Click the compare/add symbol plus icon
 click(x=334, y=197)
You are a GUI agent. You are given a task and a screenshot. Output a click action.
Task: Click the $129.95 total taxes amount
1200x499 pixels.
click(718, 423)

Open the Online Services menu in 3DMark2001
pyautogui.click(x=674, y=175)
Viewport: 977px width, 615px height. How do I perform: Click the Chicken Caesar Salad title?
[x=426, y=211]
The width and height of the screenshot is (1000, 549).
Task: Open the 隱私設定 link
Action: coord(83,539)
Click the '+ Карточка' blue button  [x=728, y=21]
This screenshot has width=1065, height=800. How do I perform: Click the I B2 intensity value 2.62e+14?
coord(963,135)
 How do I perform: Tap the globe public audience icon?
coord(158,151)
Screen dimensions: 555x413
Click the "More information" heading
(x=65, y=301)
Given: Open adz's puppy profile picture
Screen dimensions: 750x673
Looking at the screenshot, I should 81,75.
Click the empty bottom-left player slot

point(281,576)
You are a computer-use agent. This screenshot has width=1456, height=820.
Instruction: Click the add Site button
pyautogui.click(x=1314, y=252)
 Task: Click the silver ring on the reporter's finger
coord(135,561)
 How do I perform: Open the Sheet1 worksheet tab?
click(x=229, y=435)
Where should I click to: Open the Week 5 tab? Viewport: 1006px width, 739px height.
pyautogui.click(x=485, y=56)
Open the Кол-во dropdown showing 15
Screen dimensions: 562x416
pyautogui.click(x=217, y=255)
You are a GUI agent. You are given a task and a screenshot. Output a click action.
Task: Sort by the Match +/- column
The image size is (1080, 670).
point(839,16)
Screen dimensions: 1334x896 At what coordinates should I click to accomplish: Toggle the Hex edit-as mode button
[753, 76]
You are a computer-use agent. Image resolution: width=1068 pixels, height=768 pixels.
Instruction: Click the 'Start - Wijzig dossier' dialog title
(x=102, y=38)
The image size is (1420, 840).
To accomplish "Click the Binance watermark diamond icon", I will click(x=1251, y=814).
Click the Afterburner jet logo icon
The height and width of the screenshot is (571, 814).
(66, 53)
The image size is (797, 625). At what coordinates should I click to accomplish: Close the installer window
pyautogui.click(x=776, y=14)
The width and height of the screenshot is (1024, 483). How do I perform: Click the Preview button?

--- Given problem ---
Quote all of the rows above word for word, without leaving out or changing anything.

--- Task response ---
Click the compare/add symbol plus icon
 click(x=334, y=197)
You are a GUI agent. You are given a task and a screenshot. Output a click action.
Task: Click the $129.95 total taxes amount
1200x499 pixels.
click(718, 423)

Open the Online Services menu in 3DMark2001
pyautogui.click(x=674, y=175)
Viewport: 977px width, 615px height. How do I perform: Click the Chicken Caesar Salad title?
[x=426, y=211]
The width and height of the screenshot is (1000, 549).
Task: Open the 隱私設定 link
Action: coord(83,539)
Click the '+ Карточка' blue button  [x=728, y=21]
This screenshot has width=1065, height=800. How do I perform: Click the I B2 intensity value 2.62e+14?
coord(963,135)
 How do I perform: Tap the globe public audience icon?
coord(158,151)
Screen dimensions: 555x413
Click the "More information" heading
(x=65, y=301)
Given: Open adz's puppy profile picture
Screen dimensions: 750x673
Looking at the screenshot, I should 81,75.
Click the empty bottom-left player slot

point(281,576)
You are a computer-use agent. This screenshot has width=1456, height=820.
Instruction: Click the add Site button
pyautogui.click(x=1314, y=252)
 Task: Click the silver ring on the reporter's finger
coord(135,561)
 How do I perform: Open the Sheet1 worksheet tab?
click(x=229, y=435)
Where should I click to: Open the Week 5 tab? Viewport: 1006px width, 739px height.
pyautogui.click(x=485, y=56)
Open the Кол-во dropdown showing 15
Screen dimensions: 562x416
pyautogui.click(x=217, y=255)
You are a GUI agent. You are given a task and a screenshot. Output a click action.
Task: Sort by the Match +/- column
The image size is (1080, 670).
point(839,16)
Screen dimensions: 1334x896 At what coordinates should I click to accomplish: Toggle the Hex edit-as mode button
[753, 76]
You are a computer-use agent. Image resolution: width=1068 pixels, height=768 pixels.
Instruction: Click the 'Start - Wijzig dossier' dialog title
(x=102, y=38)
The image size is (1420, 840).
To accomplish "Click the Binance watermark diamond icon", I will click(x=1251, y=814).
Click the Afterburner jet logo icon
The height and width of the screenshot is (571, 814).
(66, 53)
The image size is (797, 625). At what coordinates should I click to accomplish: Close the installer window
pyautogui.click(x=776, y=14)
The width and height of the screenshot is (1024, 483). How do I perform: Click the Preview button?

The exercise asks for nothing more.